Speech to text Transcription - pinocchio61/Architecture GitHub Wiki

Pre-Experiment

The experiment goal and the experiment design.

Purpose

As a crowdsourced speech verification platform, speech transcribing is a key functionality component to enable the crowd can verify speech at ease - by reading off the transcription.

There are various ways to enable speech transcribing, and we mainly investigated 3 categories:

Cloud solution
Open-source libraries
Built-in APIs

Description of the Experiment

To select the most suitable speech-to-text transcription solution, we have conducted an experiment to compare different solutions in the following 4 criteria:

Accuracy
Cost
Ease to use/develop
Task time

We have also considered if the selected tool is compatible with existing system architecture and tradeoffs.

Testing Data

We used a section of Obama speech audio file for the experiment. Chosen audio file is a public speech, has background noise, 29-second long with 54 words count. Audio file sized 458kb.

Artifacts Created

Auto-generated transcription based on the sample audio.

Completion Criteria

An open-source transcription is proposed and clients agree on the decision. Clients need a transcription tool works for mobile application with at least 80% of accuracy and lowest possible cost.

Post-Experiment

Experiment results and decision.

Summary of Findings

Cloud Solution: Amazon Transcribe

Results based on the testing data.

Accuracy: 100%
Cost: $0.0004/s * 29s = $0.0116
Ease to use/develop: easy
Task time: duration of transcribing 62s (for a 2-hour speech, cost = ~$3)

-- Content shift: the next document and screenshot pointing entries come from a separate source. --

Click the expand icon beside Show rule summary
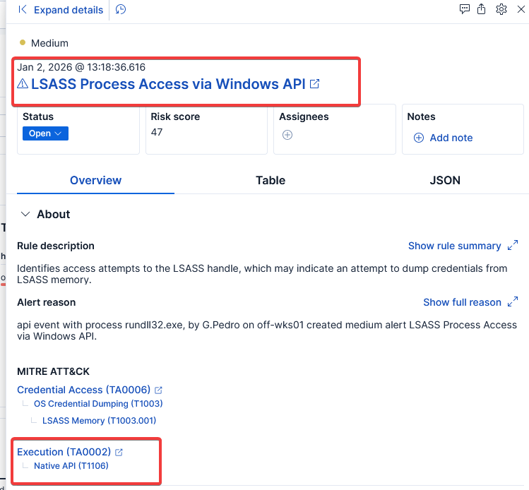This screenshot has width=529, height=490. 513,246
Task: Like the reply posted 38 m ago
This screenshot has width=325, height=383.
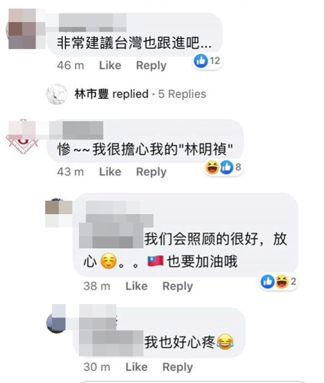Action: coord(136,286)
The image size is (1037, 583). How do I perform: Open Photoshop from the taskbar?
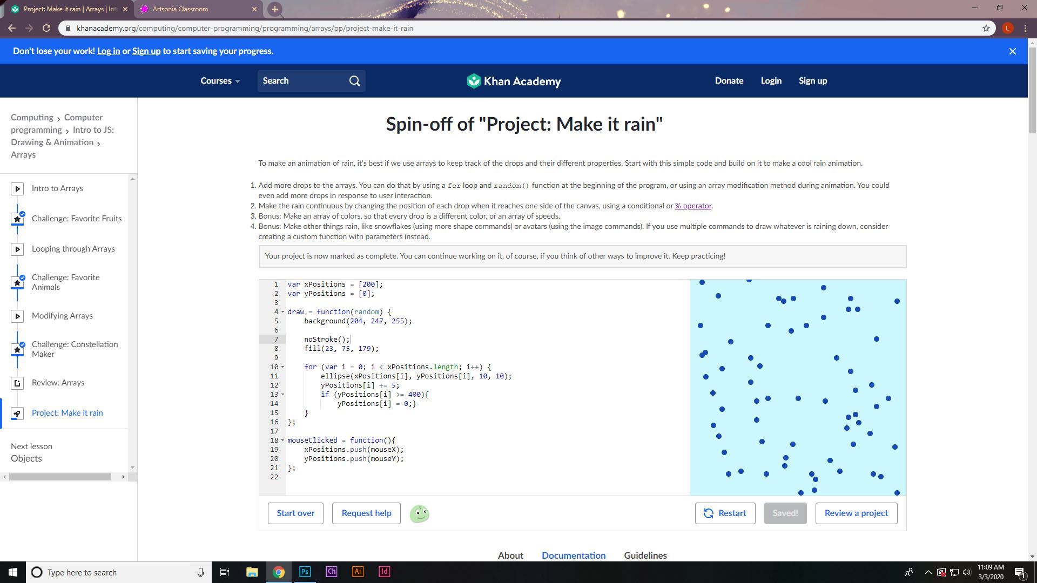(305, 572)
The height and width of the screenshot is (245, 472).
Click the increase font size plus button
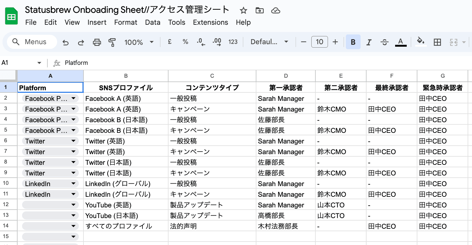pos(335,42)
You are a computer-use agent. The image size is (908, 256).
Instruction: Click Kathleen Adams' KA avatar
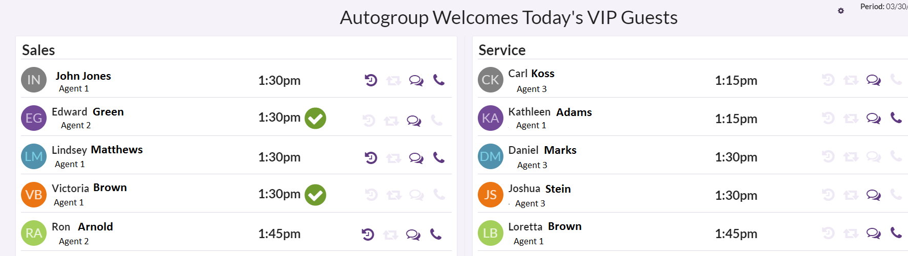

Amazon Transcribe Service has following limitations:

Language: English(different accents), Spanish, Portuguese, Italian, French
Format: mp3, mp4, wav, flac
Maximum audio file length: 4 hours
Maximum audio size: 2GB
Maximum size of custom vocabularies: 50KB

Other cloud solutions: Google Cloud Text-to-Speech, IBM Watson Speech-to-text, Microsoft Bing Speech to text

Open-source Solution: CMU Sphinx

Results based on the testing data.

Accuracy: 20%
Cost: free
Ease to use/develop: complex
- Requires parameter tuning based on the input speeches
- Requires the computing power, eg, GPU
- Difficult to configure and run
Task time: duration of transcribing 11.9s

Built-in APIs:

Results based on research only.

Speech Framework on iOS

Accuracy: Not investigate
Cost: high cost in terms of battery-draining and network traffic
Ease to use/develop: Medium
Task time: No experiment conducted

Limitations:

Task can be performed per day is limited to device and network resources
Strict audio length limit to 1 minute
Lock-in on the iOS

Speech Recognizer API on Android

Accuracy: Not investigate
Cost: high cost in terms of battery-draining and network traffic
Ease to use/develop: Medium
Task time: No experiment conducted

Limitations:

Strict audio length limit to 1 minute
Lock-in on the iOS

Other: Cross-platform app development SDK (Reactive Native/Flutter), which indirectly call on the native APIs. So pros and cons are the same as the above.

Engineer's Recommendations

Amazon Transcribe Service is the most suitable solution to the Pinocchio platform given its high accuracy and ease to use. Since a 2-hour speech will only cost $3, this is not a major concern in the current development phase.